Not so here, in Judgment Night which almost seems to have been written in reaction to that specific criticism. Far from a wallflower, Juille spends the last several chapters of the book literally blowing apart an entire planet with an unthinkably powerful super-gun. It’s a thrilling cat-and-mouse scene filled with carnage, collapsing buildings, and all sorts of entertaining mayhem.
Originally written as a two-part serial in 1943’s Astounding (edited by that titan of early SF, John W. Campbell, Jr.), Judgment Night came 10 years after Moore’s Weird Tales debut, when most of the Jirel and NWS stories were already behind her. It’s a transitional piece, of sorts, bridging the early era populated largely by her Jirel and Smith stories and her later material (much of it also published by Campbell) written in collaboration with her future husband, Henry Kuttner (the two were married in 1940, but this story shows very little if any Kuttner influence and has never been credited to him).

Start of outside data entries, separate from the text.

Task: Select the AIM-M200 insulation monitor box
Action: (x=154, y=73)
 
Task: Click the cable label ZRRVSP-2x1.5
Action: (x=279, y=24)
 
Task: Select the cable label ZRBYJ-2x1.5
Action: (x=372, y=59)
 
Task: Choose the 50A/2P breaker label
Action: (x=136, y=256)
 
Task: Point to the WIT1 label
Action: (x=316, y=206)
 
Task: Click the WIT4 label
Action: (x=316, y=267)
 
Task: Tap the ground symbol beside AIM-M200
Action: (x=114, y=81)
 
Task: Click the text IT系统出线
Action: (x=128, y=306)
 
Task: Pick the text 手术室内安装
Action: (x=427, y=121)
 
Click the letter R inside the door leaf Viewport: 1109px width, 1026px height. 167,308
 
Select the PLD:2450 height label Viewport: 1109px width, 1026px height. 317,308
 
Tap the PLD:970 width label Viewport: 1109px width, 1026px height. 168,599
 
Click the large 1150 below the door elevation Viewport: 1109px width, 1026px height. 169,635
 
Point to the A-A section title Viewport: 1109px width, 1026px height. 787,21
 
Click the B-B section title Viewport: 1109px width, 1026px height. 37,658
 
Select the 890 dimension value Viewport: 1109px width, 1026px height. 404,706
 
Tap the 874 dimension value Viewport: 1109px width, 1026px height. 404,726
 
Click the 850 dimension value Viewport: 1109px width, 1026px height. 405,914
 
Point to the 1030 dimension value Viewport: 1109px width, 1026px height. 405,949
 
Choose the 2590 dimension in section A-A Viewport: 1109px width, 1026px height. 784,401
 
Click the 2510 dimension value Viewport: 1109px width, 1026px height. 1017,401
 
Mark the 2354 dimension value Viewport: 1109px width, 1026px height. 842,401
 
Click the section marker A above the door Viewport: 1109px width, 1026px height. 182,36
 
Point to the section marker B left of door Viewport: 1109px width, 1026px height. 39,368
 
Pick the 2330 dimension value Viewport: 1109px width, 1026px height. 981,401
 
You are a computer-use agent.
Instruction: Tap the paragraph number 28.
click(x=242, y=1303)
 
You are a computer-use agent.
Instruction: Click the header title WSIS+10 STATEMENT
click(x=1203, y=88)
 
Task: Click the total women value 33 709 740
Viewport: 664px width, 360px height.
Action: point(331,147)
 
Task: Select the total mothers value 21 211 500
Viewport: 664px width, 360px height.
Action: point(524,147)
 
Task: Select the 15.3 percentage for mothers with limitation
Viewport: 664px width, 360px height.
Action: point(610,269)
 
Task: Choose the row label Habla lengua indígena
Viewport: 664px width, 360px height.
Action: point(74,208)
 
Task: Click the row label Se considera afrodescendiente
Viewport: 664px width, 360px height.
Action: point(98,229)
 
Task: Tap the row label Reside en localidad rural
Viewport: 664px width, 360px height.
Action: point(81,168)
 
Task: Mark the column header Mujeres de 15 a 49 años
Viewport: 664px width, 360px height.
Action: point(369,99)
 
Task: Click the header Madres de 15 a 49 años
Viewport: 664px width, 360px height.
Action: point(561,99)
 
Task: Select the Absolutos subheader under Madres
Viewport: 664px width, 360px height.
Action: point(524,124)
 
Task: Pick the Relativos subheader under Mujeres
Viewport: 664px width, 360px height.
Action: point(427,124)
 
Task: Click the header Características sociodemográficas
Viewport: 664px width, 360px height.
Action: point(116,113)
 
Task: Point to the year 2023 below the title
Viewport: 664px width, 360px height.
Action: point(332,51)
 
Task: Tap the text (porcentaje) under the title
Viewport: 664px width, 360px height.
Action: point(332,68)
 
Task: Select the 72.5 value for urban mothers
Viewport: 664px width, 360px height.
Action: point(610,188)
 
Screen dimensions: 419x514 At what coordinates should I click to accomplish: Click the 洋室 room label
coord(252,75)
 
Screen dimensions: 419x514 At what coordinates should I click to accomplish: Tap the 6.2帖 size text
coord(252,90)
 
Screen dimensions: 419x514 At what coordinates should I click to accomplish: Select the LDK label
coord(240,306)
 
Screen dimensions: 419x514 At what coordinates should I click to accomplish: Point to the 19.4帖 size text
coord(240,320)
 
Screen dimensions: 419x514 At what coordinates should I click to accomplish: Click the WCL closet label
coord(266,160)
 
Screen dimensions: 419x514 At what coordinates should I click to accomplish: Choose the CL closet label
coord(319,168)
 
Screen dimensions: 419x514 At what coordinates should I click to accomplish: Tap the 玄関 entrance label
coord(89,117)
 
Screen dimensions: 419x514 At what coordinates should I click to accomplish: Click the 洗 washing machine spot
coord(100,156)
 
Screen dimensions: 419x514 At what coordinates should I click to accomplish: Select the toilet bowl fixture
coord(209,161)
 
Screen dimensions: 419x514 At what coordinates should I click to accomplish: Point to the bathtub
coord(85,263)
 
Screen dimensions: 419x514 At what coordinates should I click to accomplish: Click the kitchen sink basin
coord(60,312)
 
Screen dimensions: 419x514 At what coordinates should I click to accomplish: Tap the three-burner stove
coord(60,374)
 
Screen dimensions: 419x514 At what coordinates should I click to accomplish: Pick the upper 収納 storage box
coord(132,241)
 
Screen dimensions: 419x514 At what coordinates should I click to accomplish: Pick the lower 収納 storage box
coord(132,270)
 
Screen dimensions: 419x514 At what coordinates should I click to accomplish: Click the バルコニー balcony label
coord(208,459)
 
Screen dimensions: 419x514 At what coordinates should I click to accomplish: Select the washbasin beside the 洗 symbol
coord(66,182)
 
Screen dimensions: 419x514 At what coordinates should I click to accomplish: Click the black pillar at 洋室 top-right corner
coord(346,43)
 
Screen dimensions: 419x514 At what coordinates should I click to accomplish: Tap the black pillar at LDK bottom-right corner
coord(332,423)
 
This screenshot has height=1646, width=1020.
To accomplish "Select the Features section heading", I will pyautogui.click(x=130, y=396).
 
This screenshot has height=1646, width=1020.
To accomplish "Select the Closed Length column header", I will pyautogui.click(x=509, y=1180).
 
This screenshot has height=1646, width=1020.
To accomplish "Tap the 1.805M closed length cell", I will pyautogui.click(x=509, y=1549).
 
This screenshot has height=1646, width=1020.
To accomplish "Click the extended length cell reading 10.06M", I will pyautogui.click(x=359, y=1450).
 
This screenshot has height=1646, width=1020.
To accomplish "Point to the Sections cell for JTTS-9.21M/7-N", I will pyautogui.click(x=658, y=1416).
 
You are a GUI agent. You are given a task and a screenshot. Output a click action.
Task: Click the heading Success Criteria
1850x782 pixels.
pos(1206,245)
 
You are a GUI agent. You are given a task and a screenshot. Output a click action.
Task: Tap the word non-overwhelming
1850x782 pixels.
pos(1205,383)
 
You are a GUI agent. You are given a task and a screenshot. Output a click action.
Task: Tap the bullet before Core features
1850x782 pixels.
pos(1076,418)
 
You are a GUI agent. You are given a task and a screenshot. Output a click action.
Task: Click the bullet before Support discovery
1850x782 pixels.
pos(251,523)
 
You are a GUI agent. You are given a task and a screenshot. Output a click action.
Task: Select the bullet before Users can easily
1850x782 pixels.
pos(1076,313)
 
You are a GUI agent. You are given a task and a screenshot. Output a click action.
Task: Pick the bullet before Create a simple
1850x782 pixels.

The legendary Gnome Press published a hardcover edition of Judgment Night in 1952, complete with an effective cover from Frank Kelly Freas. That edition also included the short stories “Paradise Street,” “Promised Land,” “The Code,” and “Heir Apparent,” a good selection of Moore’s non-series character, non-Kuttner material. The 1965 Paperback Library version I read (pictured above) lacks these stories, focusing only on the title tale.
Although I like the Gnome Press edition and the other tales included therein are worthy additions to Moore’s canon, Judgment Night easily stands on its own as a great classic of Pulp Era science fiction.